Nah....that's postwar without even looking at the inside. ..... one dead giveaway besides small horn hole and wrong tank pin ...


----------



## Obi-Wan Schwinnobi (Jun 4, 2015)

Missing the front flange


----------



## Obi-Wan Schwinnobi (Jun 4, 2015)

And a legit 40 1941 equipped BA107 ,the top dart is the long dart type that goes back to match up with top of tank wing...
This is a BA97 frame.


----------



## jkent (Jun 4, 2015)

Wrong seat, It should have a sliding rail messinger.
And wrong rear rack as well, it should have a PW 6 hole rack.
If i'm not mistaken 1941 also went with a flat profile rim and not the drop center like this bike has and the rear hub doesn't look like a prewar ND hub.
JKent


----------



## Djshakes (Jun 5, 2015)

jkent said:


> Wrong seat, It should have a sliding rail messinger.
> And wrong rear rack as well, it should have a PW 6 hole rack.
> If i'm not mistaken 1941 also went with a flat profile rim and not the drop center like this bike has and the rear hub doesn't look like a prewar ND hub.
> JKent




Some 41's and even postwar models still had dropcenters.


----------



## Freqman1 (Jun 5, 2015)

Don't laugh too hard it already has a bid! V/r Shawn


----------



## SJ_BIKER (Jun 5, 2015)

Obi-Wan Schwinnobi said:


> Nah....that's postwar without even looking at the inside. ..... one dead giveaway besides small horn hole and wrong tank pin ...

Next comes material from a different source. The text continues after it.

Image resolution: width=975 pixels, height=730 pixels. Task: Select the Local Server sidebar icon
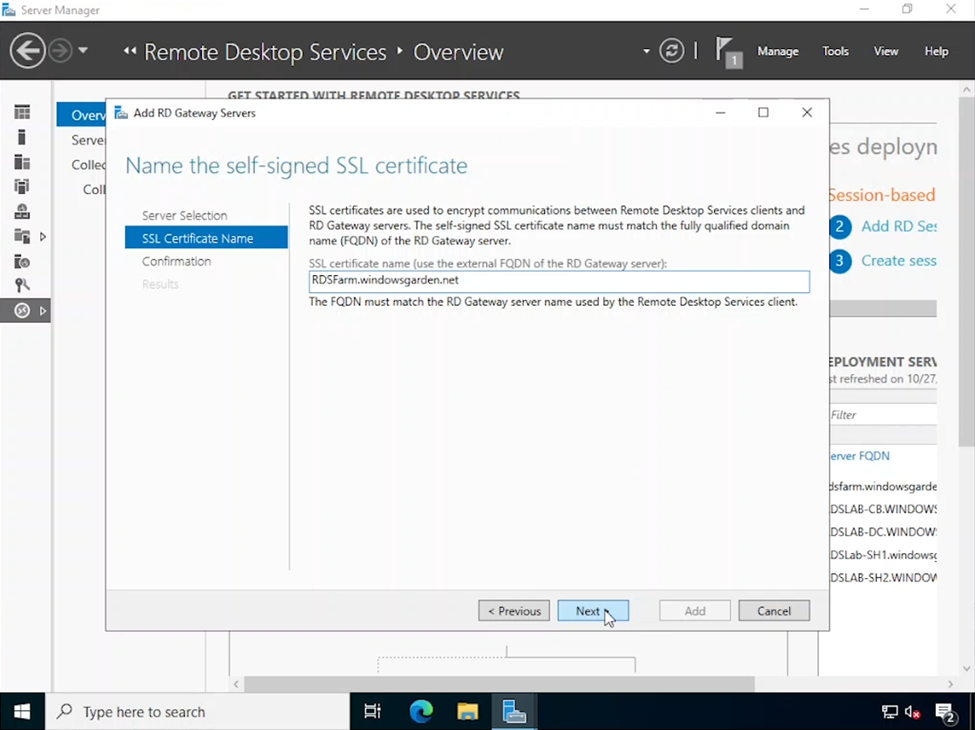22,137
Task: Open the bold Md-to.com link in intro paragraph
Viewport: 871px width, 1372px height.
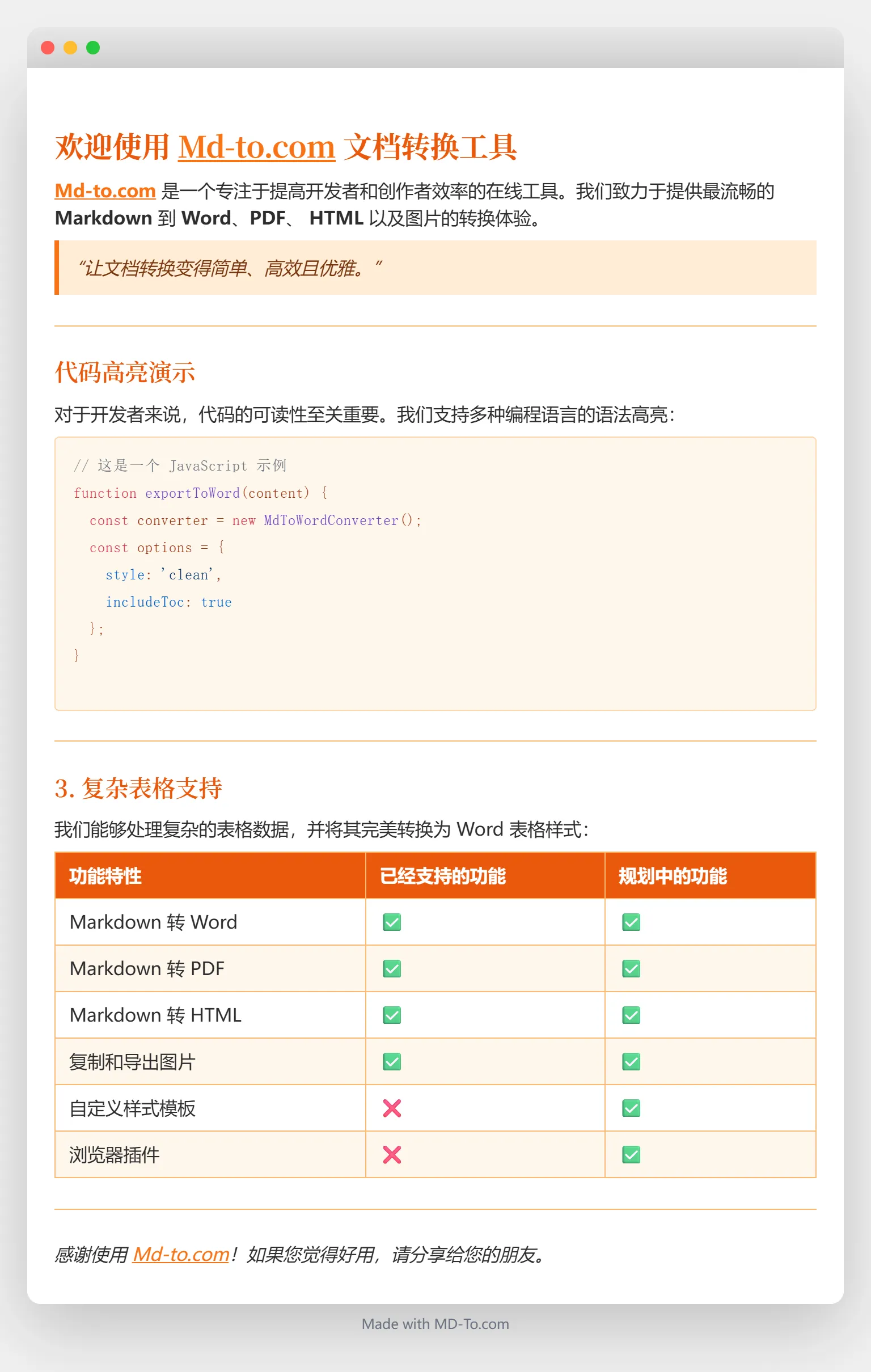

Good eye....the horn button hole is too small and the wear in the frame from the tank is more forward than the current tank rests....not all original....


----------



## syclesavage (Jun 5, 2015)

real simple that's why I don't deal in Schwinn to much confusion.


----------



## Robertriley (Jun 5, 2015)

syclesavage said:


> real simple that's why I don't deal in Schwinn to much confusion.




What he said


----------



## Freqman1 (Jun 5, 2015)

This is not a problem unique to Schwinns. Look at the different 3 rib Huffman tanks, the variety of CWC tanks, or the racks and guards between various models of all makes. The bottom line is if you are going to collect something do your homework and study what "right" looks like before parting with your money. V/r Shawn


----------